EXCERPT TO READ
Deforestation creates a patchwork of isolated forest fragments across modified landscapes. The interface between these artificially created fragments and the matrix (e.g., pasture or agricultural land) is subjected to edge effects [10]. Edge effects, the changes in abiotic conditions and biotic interactions at the boundary between two contrasting habitats, are strong determinants of ecological processes in humanized landscapes [1,11]. As edge conditions exceed the variability typically associated with habitat interiors, environmental deterioration often decreases the habitat suitability for the assemblages it previously supported [8,11–15]. Approximately 70% of remaining global forests are within 1 km of the edge [1] and 85% of 1,673 vertebrate populations are already affected by edge effects [11], with edge area globally increasing from 27% to 37% over the last decade [16]. By 2100, half of tropical forest is predicted to become forest edge [16]. In the Brazilian Amazon, at least 35,000–50,000 km of new edge is created annually [17].

RECORD LIST
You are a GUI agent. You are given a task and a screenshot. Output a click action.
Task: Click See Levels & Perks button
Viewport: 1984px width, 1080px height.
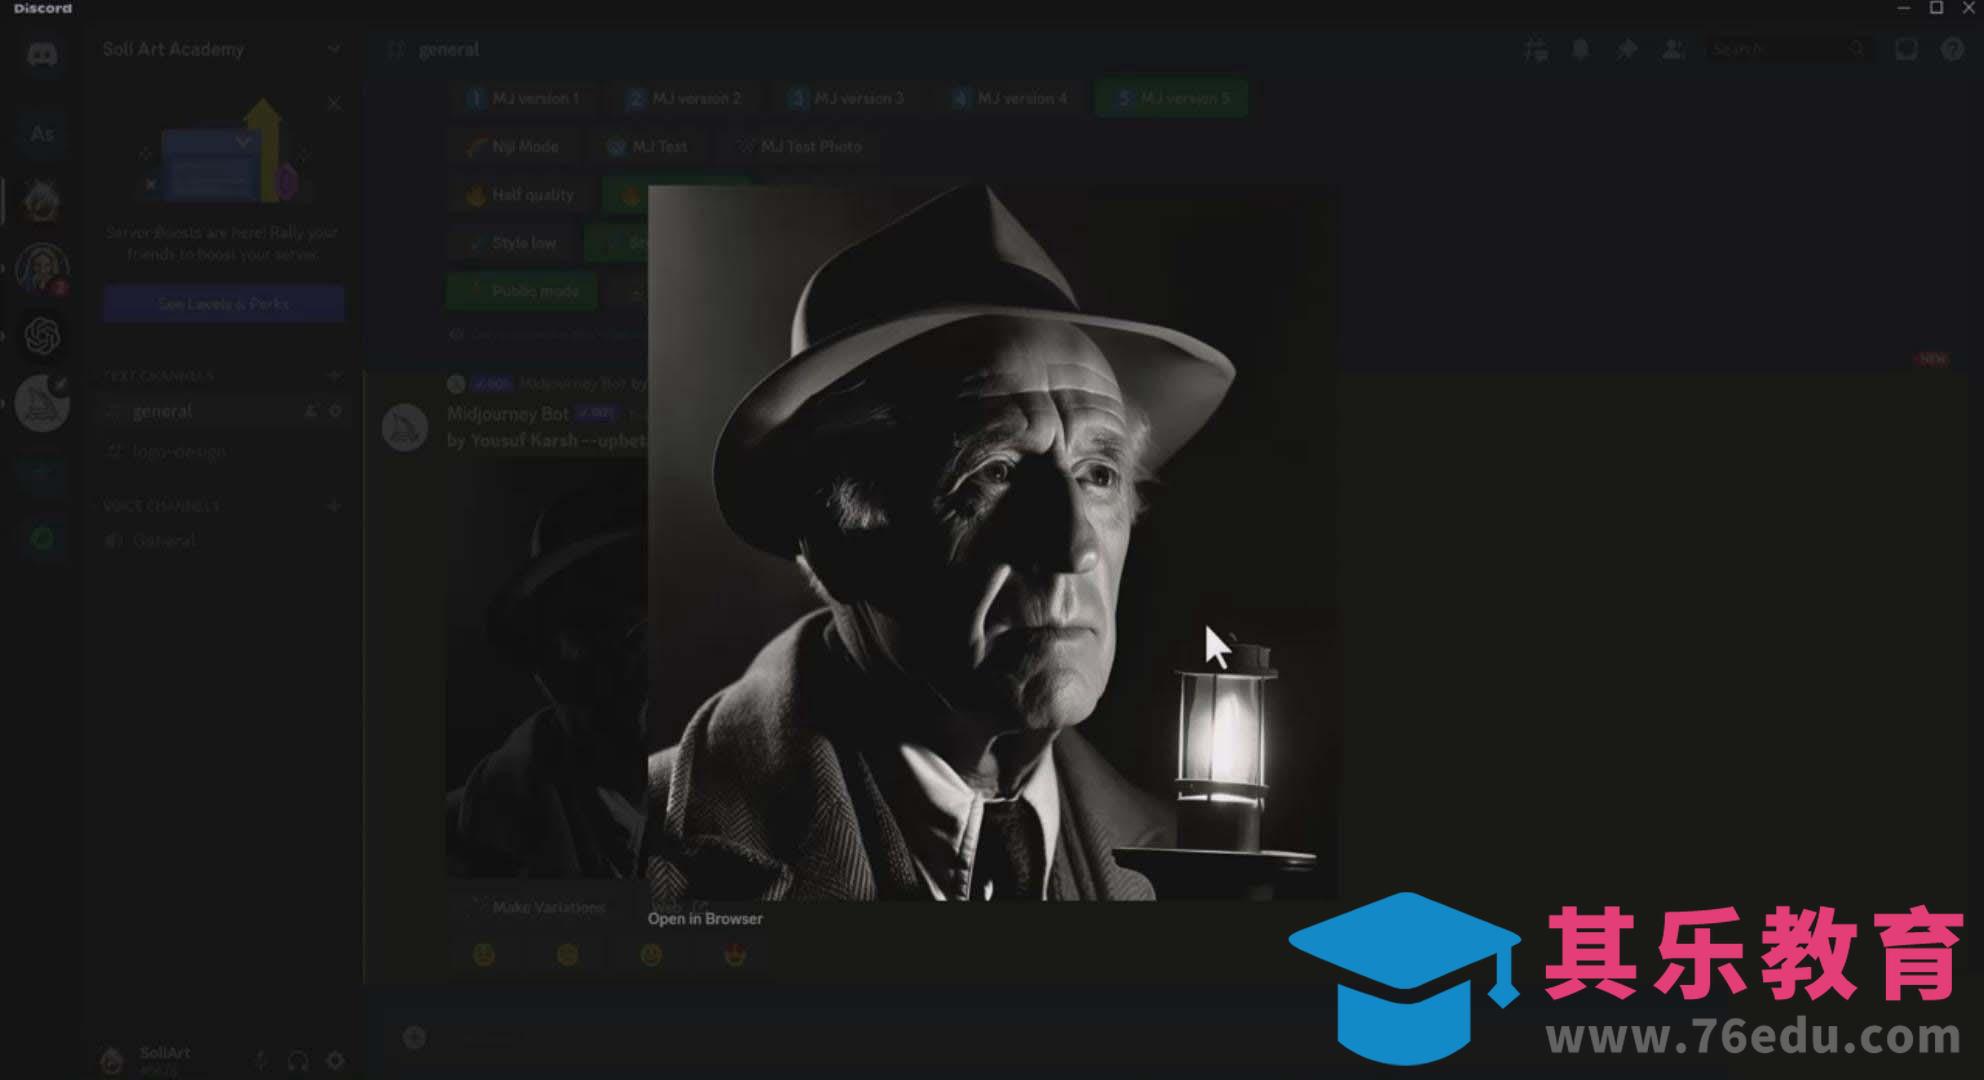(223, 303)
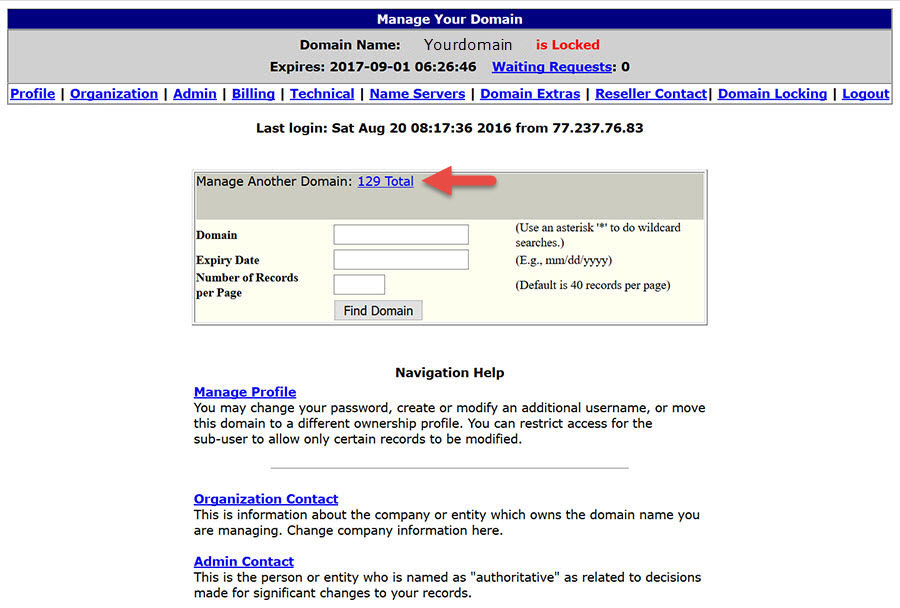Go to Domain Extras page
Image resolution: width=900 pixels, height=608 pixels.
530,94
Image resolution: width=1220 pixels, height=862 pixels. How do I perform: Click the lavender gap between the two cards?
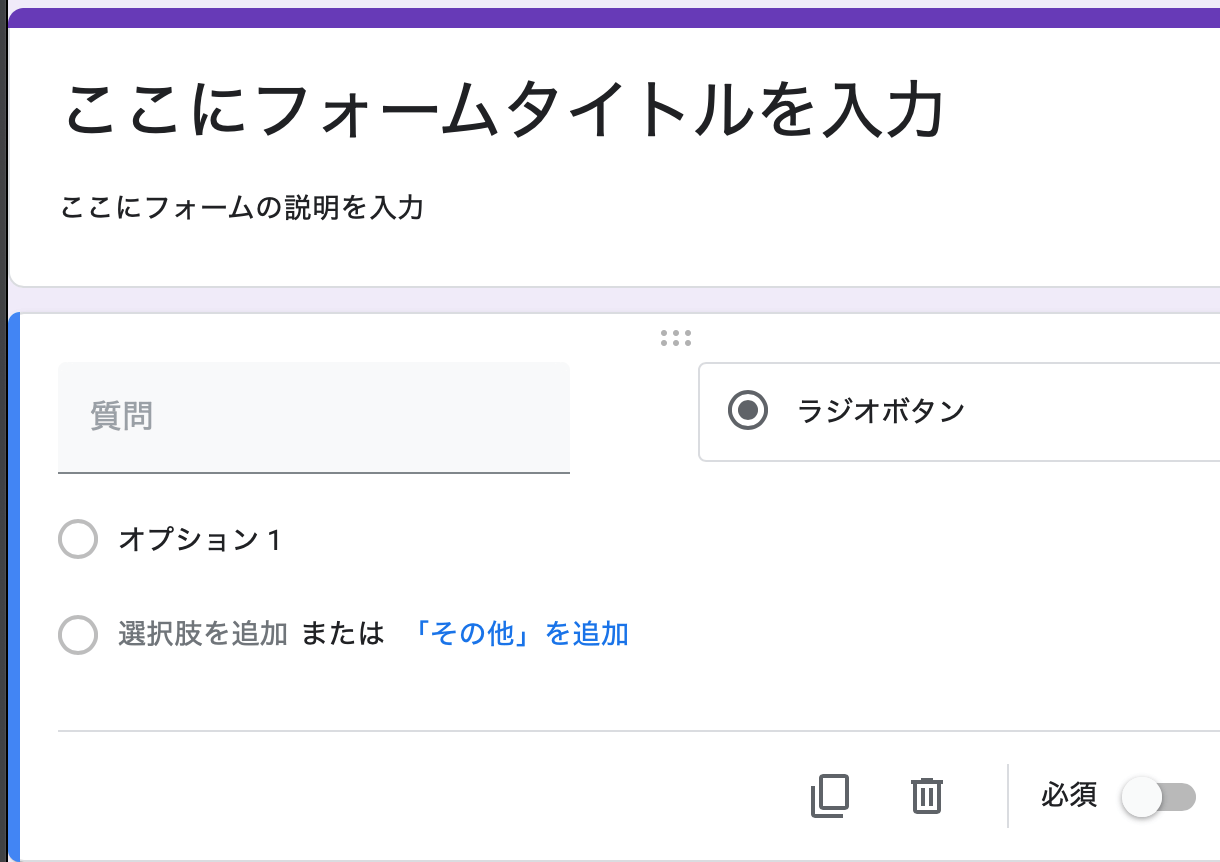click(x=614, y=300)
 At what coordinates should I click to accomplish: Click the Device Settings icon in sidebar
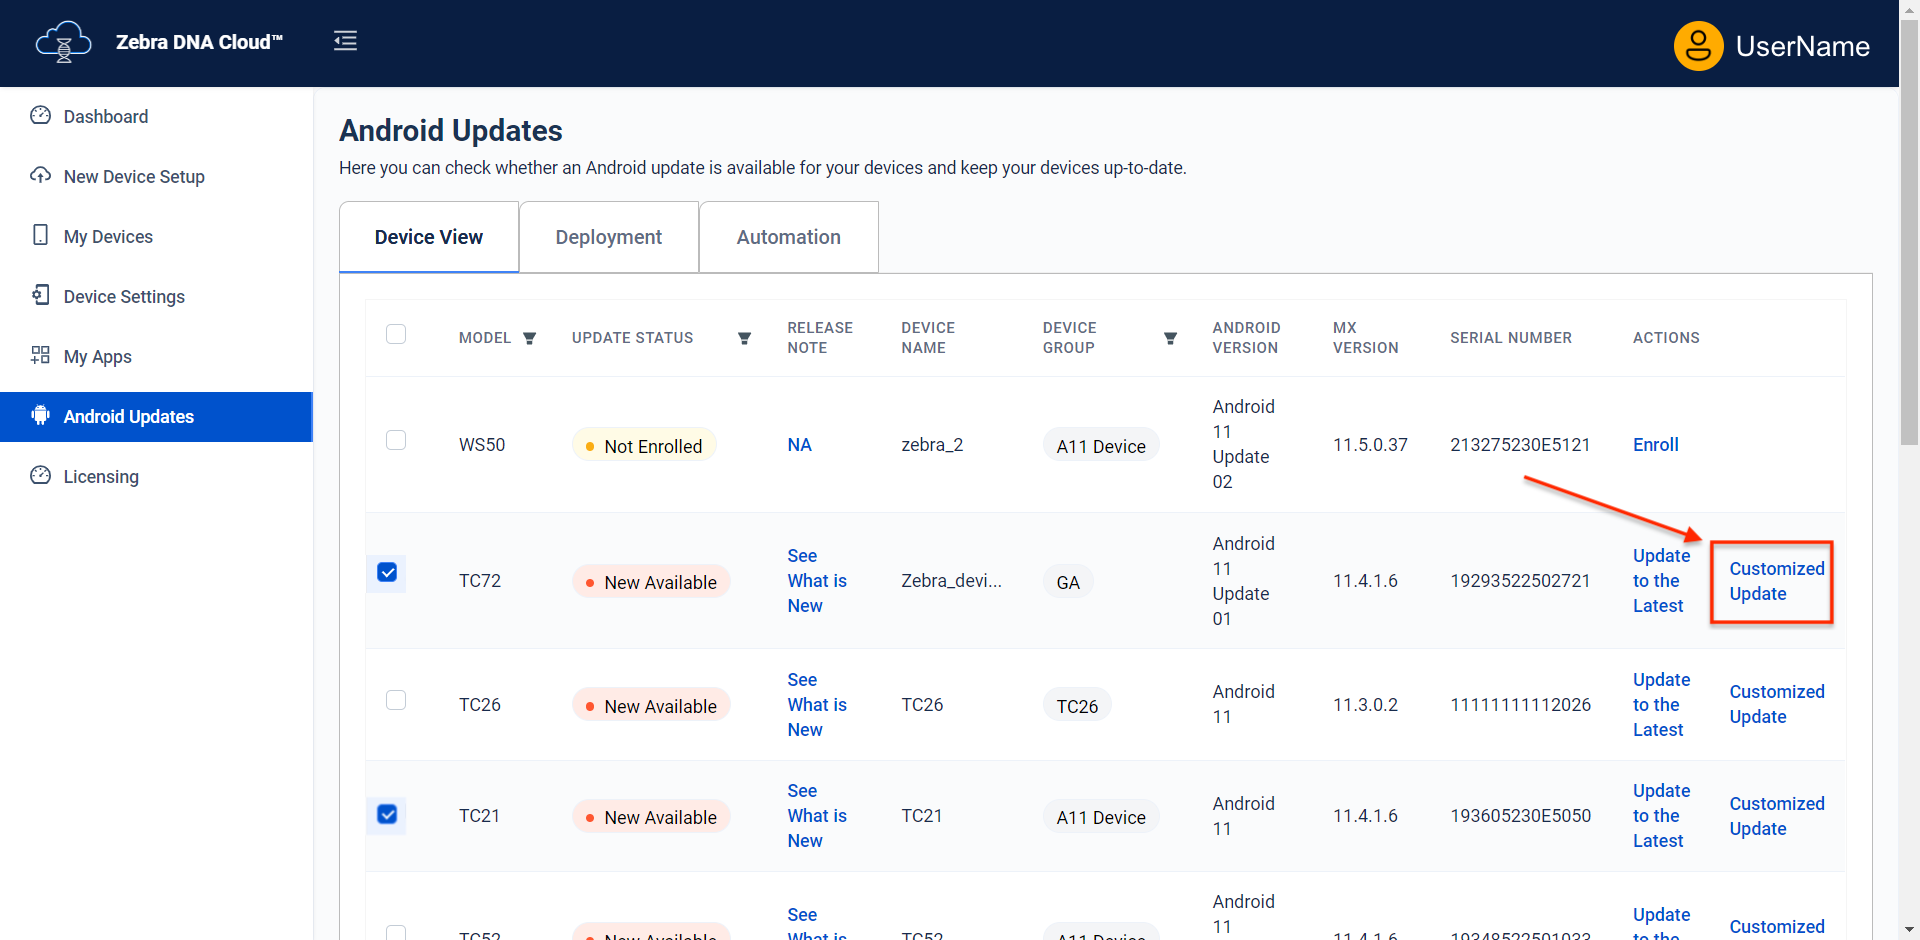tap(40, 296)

STATED GOAL
Please answer these questions from the passage on forest edge effects, giving each answer on its own line with the matching number.
1. What proportion of remaining global forests lies within 1 km of an edge?
2. How much of tropical forest is predicted to become forest edge by 2100?
3. How much new edge is created annually in the Brazilian Amazon?

THE RESPONSE
1. Approximately 70%
2. Half
3. At least 35,000–50,000 km